O
lançamento da novíssima nota de R$ 200, que terá como estampa o tradicional
lobo-guará brasileiro, dividiu opiniões nas redes sociais. Houve quem fizesse
memes, quem temesse a volta da hiperinflação e até quem notasse um estranho
paralelo com a animação "Os Simpsons".
Mas, afinal, por que o Banco Central
decidiu criar uma nova cédula? E por que agora, bem no meio da pandemia de
coronavírus e da crise econômica acarretada por ela? Quais são os impactos da
chegada de uma nova nota ao bolso do consumidor comum?
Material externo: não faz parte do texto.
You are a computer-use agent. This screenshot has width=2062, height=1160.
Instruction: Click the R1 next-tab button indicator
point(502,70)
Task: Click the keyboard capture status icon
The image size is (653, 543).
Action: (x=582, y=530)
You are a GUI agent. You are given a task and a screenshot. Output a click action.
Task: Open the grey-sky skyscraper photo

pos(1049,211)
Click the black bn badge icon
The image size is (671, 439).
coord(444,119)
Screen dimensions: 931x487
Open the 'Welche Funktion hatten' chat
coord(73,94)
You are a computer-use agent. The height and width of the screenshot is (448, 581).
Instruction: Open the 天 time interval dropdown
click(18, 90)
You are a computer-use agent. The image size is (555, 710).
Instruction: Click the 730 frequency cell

De acordo com o próprio Banco Central, o objetivo da nova cédula é
atender uma demanda do consumidor brasileiro. Com a pandemia e o temor em
relação ao futuro da economia, a população tem praticado o chamado
entesouramento – estamos guardando mais dinheiro em espécie em casa.
O
hábito de guardar o dinheiro "debaixo do colchão" é comum em momentos
de crise e, segundo o BC, tem se tornado mais frequente no mundo inteiro com o
avanço da covid-19. Além disso, a emissão do auxílio emergencial de R$ 600
também tem pressionado agências e caixas a emitirem mais dinheiro em papel.
Em
março, antes do auge da pandemia, a quantidade de dinheiro vivo nas mãos da
população era equivalente a aproximadamente R$ 216 bilhões, segundo o Banco
Central. Depois de março, esse montante começou a subir rapidamente e hoje está
em R$ 277 bilhões.
A
nova nota deverá entrar em circulação a partir do final de agosto e a previsão
é que sejam impressas 450 milhões de cédulas de R$ 200 ainda este ano, o
equivalente a R$ 90 bilhões. Mas é importante lembrar que este valor não será
um acréscimo, e sim uma substituição ao dinheiro já em circulação.
"Esses
R$ 90 bilhões já entraram em circulação. As notas de maior circulação hoje no
Brasil são as de R$ 50 e R$ 20. Com uma nota de R$ 200, você substitui várias
notas menores. Facilita para o dispensador do caixa eletrônico e para os
bancos”, explica Wilhelm Milward Meiners, professor de Economia da Pontifícia
Universidade Católica do Paraná (PUC-PR).
Em
outras palavras, é como se o Banco Central passasse agora a imprimir uma só
nota de R$ 200 em vez de 10 notas de R$ 20, por exemplo. A nova cédula reduz o
custo de impressão da Casa da Moeda sem provocar qualquer prejuízo à economia
brasileira.
"O
que a gente pensa de uma maneira equivocada é que todo dinheiro que circula na
economia é moeda manual. E não é. Se a gente pegar o total de dinheiro que
circula na economia para uso imediato, sem ter que pedir licença, estamos
falando de R$ 530 bilhões. Em títulos privados, públicos, fundos monetários e
poupança, são R$ 7,8 trilhões. Não seriam R$ 90 bilhões que iriam provocar
inflação", acrescenta Meiners.
Segundo
o Boletim Focus, do Banco Central, divulgado na última segunda-feira (27), o
mercado financeiro espera que a inflação medida pelo Índice de Preços ao
Consumidor Amplo (IPCA) fique em 1,67% neste ano. Essa perspectiva não muda com
a entrada da nota de R$ 200 no mercado porque o valor do dinheiro em
circulação, em si, não vai mudar. Só o papel é que será substituído.
Se a
criação da nota de R$ 200 é uma demanda do consumidor brasileiro em meio à
pandemia – e levando em conta a crescente digitalização de transações
financeiras, que podem em breve ganhar até um novo imposto –, é possível
imaginar que essa nova nota saia de circulação no futuro, assim como a finada
cédula de R$ 1?
De
acordo com Meiners, é pouco provável que a nota de R$ 200 saia de circulação
mesmo muito tempo depois da pandemia. "A gente poderia lançar uma cédula
de R$ 500 hoje que não seria nenhum absurdo. Porque R$ 500 hoje equivalem a
pouco menos do que a nota de R$ 100 valia quando foi lançada em 1994."
É
mais provável, segundo o economista, que sejam descontinuadas notas de menor
valor, como a de R$ 2, que custa muito mais para ser produzida, em favor de um
moeda metalizada como a de R$ 1. Mas o dinheiro em papel ainda vai continuar
existindo por muito tempo. "Sempre vai existir moeda física,
independentemente do valor que ela carregue."